WORK INSTRUCTIONS. Every line in the listing should be set down again verbatim.
══════
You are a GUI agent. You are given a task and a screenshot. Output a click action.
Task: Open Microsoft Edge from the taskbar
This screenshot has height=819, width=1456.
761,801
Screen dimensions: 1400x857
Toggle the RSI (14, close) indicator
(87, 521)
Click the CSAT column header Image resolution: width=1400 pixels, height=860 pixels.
══════
ANSWER SECTION.
You are a GUI agent. You are given a task and a screenshot. Output a click action.
Task: Open Microsoft Edge from the taskbar
This screenshot has height=819, width=1456.
761,801
Screen dimensions: 1400x857
Toggle the RSI (14, close) indicator
(87, 521)
Click the CSAT column header Image resolution: width=1400 pixels, height=860 pixels.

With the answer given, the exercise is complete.